Reproducibility Index

Notice: The reproducibility variables underlying each score are classified using an automated LLM-based pipeline, validated against a manually labeled dataset. LLM-based classification introduces uncertainty and potential bias; scores should be interpreted as estimates. Full accuracy metrics and methodology are described in Coakley et alK. L. Coakley, T. Snelleman, H. Hoos, and O. E. Gundersen, "The embrace of open science: An analysis of a decade of AI research and 56 800 conference papers," Under Review, 2026..

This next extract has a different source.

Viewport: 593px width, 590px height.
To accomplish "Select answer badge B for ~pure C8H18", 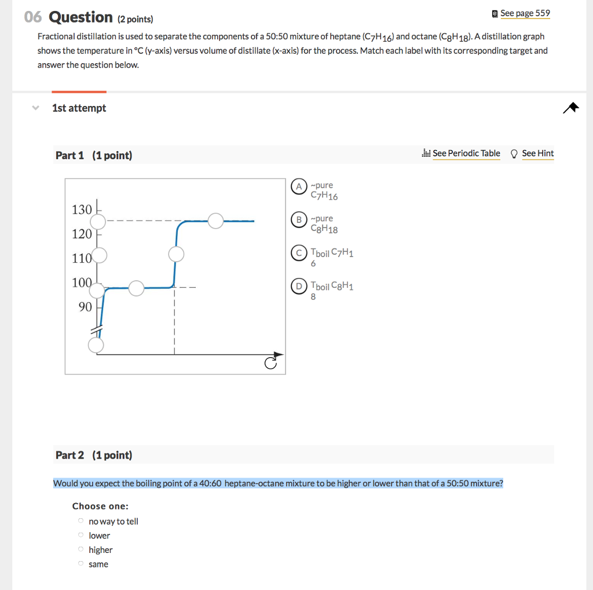I will [x=299, y=220].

Goal Recognition Design in Deterministic Environments

Authors: Sarah Keren, Avigdor Gal, Erez Karpas

JAIR 2019 | Venue PDF | LLM Run Details

Reproducibility Variable	Result	LLM Response
Research Type	Experimental	In our empirical evaluation we instantiate a variety of independent, persistent and monotonicnd GRD models that comply with the requirements speciﬁed above and show the eﬀect of design on WCD. GRD analysis consists of two core tasks, namely calculating WCD and minimizing it. Accordingly, we divide our evaluation into two main parts. In the ﬁrst, we measure WCD in diﬀerent goal recognition settings, and evaluate the methods we have suggested to calculate it. In particular, we compare our compilation-based approaches, and examine their eﬃciency for the diﬀerent GRD settings. The second part of our analysis focuses on the design task, and evaluates WCD reduction achieved through redesign in various settings, using the diﬀerent modiﬁcation methods suggested in Section 5.3. We also examine the beneﬁts of pruning using the pruned-reduce algorithm, and compare it to exhaustive-reduce.
Researcher Affiliation	Academia	Sarah Keren EMAIL Harvard University School of Engineering and Applied Sciences Cambridge, Massachusetts 02138, USA Avigdor Gal EMAIL Erez Karpas EMAIL Technion Israel Institute of Technology Haifa 3200003, Israel
Pseudocode	Yes	Algorithm 1 wcd-bfs
Open Source Code	Yes	A full code base and dataset together with a GRD task generator can be found at https://github.com/sarah-keren/goal-recognition-design
Open Datasets	Yes	Our dataset consists of four uniform cost goal recognition domains adapted from Ramirez and Geﬀner (2009), namely Grid-Navigation (GRID), IPC-Grid+ (GRID+), Blockwords (BLOCK), and Logistics (LOG). We also examined three uniform cost domains adapted from Pereira et al. (2017), namely Intrusion Detection (I-DET), Depots (DEP), and Campus (CAM). All benchmarks are based on PDDL domains from the deterministic track of the International Planning Competitions (IPC). ... A full code base and dataset together with a GRD task generator can be found at https://github.com/sarah-keren/goal-recognition-design
Dataset Splits	No	The paper describes the generation of problem instances for different observability settings (FO, NO, POD, POND) and the application of various modification methods, but it does not specify explicit training/test/validation dataset splits in the conventional sense used for machine learning models. The experiments focus on calculating and reducing WCD for these generated instances rather than on model training and evaluation using data splits.
Hardware Specification	Yes	Experiments were run on Intel(R) Xeon(R) CPU X5690 machines, with a time limit of 30 minutes and memory limit of 2 GB.
Software Dependencies	No	For the solution of the compiled planning problems, we used the Fast Downward planning system (Helmert, 2006), running A with the LM-CUT heuristic (Helmert & Domshlak, 2009) for all but the ISS domain, for which the IPDB heuristic (Haslum, Botea, Helmert, Bonet, Koenig, et al., 2007) was used. The paper mentions the Fast Downward planning system and specific heuristics, but does not provide version numbers for these software components or any other ancillary software used in the experiments.
Experiment Setup	Yes	We implemented the four modiﬁcation methods described in Section 5.3, namely action removal (AR), action conditioning (AC), sensor placement (SP), and single-action sensor reﬁnement (SR). ... To evaluate the eﬀect of design on WCD, and particularly the eﬀect of speciﬁc modiﬁcation types, we examined all instances with a design budget of 4 assigned once for each modiﬁcation type and once as an overall budget. The constraint function required the optimal cost to any of the goals to remain unchanged.